Am I correct that gnonlin is the right component in the gstreamer universe to do that? Also I'd be glad for some pointers/recipes how to approach the problem (gstreamer newbie).


Solution

  • Actually it turns out that "gnonlin" is too low-level and still requires a lot of gstreamer knowledge. Luckily there is "gstreamer-editing-services" (gst-editing-services) which is a library offering a higher level API on top of gstreamer and gnonlin.

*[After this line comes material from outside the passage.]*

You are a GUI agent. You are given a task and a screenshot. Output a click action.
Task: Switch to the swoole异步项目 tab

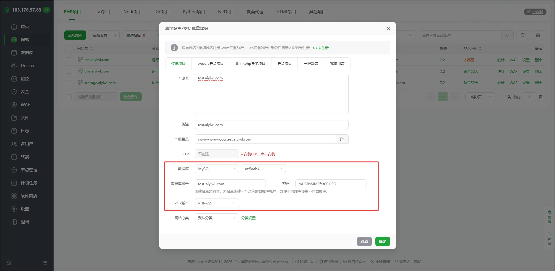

    With a tiny bit of RTFM reading and a helpful blog post with a Python example I was able to solve my basic problem:

    1. Load the asset (video)
    2. Create a Timeline with a single layer
    3. add the asset multiple times to the layer, adjusting start, inpoint and duration so only the relevant parts of a video are present in the output video

    Most of my code is directly taken from the referenced blog post above so I don't want to dump all of that here. The relevant stuff is this:

        asset = GES.UriClipAsset.request_sync(source_uri)
        timeline = GES.Timeline.new_audio_video()
        layer = timeline.append_layer()
    
        start_on_timeline = 0
        start_position_asset = 10 * 60 * Gst.SECOND
        duration = 5 * Gst.SECOND
        # GES.TrackType.UNKNOWN => add every kind of stream to the timeline
        clip = layer.add_asset(asset, start_on_timeline, start_position_asset,
            duration, GES.TrackType.UNKNOWN)
    
        start_on_timeline = duration
        start_position_asset = start_position_asset + 60 * Gst.SECOND
        duration = 20 * Gst.SECOND
        clip2 = layer.add_asset(asset, start_on_timeline, start_position_asset,
            duration, GES.TrackType.UNKNOWN)
        timeline.commit()
    

    The resulting video includes the segments 10:00–10:05 and 11:05-11:25 so essentially there are two cuts: One in the beginning and one in the middle.

    From what I have seen this worked perfectly fine, audio and video in sync, no worries about key frames and whatnot. The only part left is to find out if I can translate the "frame number" into a timing reference for gst editing services.